» **MATERIAL TO PROCESS**:
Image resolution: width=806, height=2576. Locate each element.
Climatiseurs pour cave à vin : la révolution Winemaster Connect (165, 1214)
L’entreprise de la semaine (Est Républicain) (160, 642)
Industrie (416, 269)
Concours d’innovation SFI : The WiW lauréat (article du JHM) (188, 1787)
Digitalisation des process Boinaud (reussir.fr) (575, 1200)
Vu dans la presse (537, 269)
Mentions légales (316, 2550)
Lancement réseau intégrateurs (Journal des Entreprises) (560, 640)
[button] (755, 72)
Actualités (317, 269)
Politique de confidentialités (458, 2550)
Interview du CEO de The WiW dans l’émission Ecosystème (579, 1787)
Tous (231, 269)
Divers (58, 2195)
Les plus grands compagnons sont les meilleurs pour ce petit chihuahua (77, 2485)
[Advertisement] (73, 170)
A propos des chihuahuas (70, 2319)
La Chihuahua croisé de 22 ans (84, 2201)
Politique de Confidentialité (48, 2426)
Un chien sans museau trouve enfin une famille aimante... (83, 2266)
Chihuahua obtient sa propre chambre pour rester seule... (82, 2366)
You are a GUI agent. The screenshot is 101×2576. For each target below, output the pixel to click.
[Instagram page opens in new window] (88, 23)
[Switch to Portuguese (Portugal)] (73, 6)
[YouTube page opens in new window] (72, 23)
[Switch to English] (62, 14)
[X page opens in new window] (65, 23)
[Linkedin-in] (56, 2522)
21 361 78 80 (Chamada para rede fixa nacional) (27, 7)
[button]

» **THE TASK**:
This exercise calls for the line containing "[Linkedin-in] (56, 2522)" and each line after it in the records, copied exactly.

» **ANSWER TO THE PROBLEM**:
[Linkedin-in] (56, 2522)
21 361 78 80 (Chamada para rede fixa nacional) (27, 7)
[button]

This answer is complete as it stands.